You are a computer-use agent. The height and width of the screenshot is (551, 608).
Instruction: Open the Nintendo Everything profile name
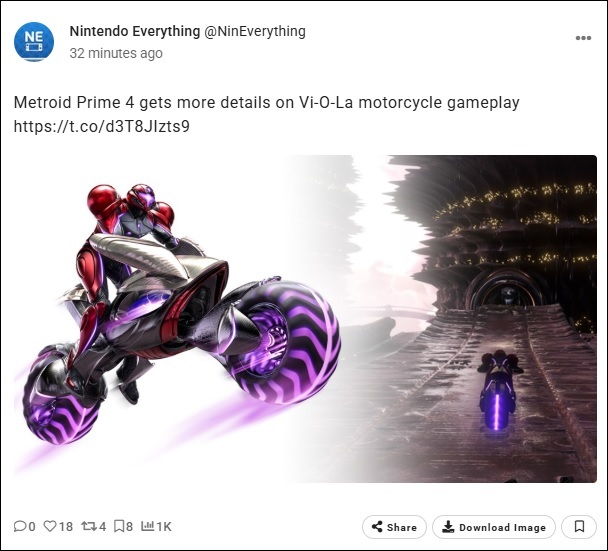pyautogui.click(x=135, y=31)
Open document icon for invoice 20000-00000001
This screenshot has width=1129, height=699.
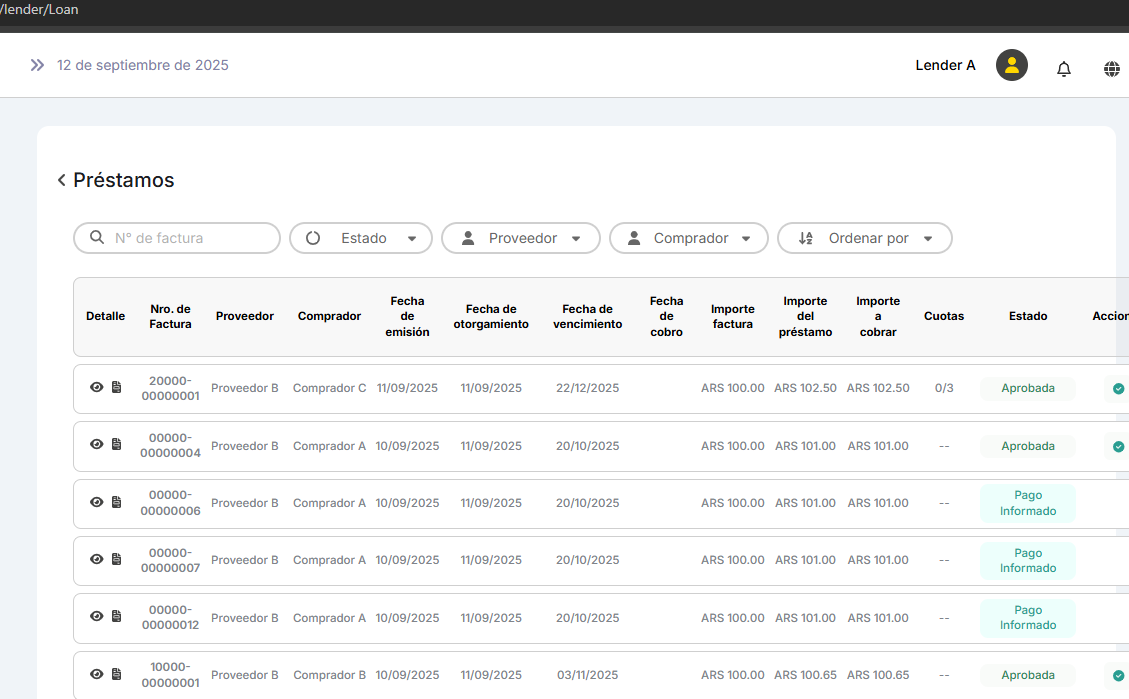pos(116,387)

TASK DIRECTIONS — Every entry above should be given again exactly, with no images included.

ANSWER FOR THE TASK —
You are a computer-use agent. The height and width of the screenshot is (551, 608).
Instruction: Open the Nintendo Everything profile name
pyautogui.click(x=135, y=31)
Open document icon for invoice 20000-00000001
This screenshot has width=1129, height=699.
pos(116,387)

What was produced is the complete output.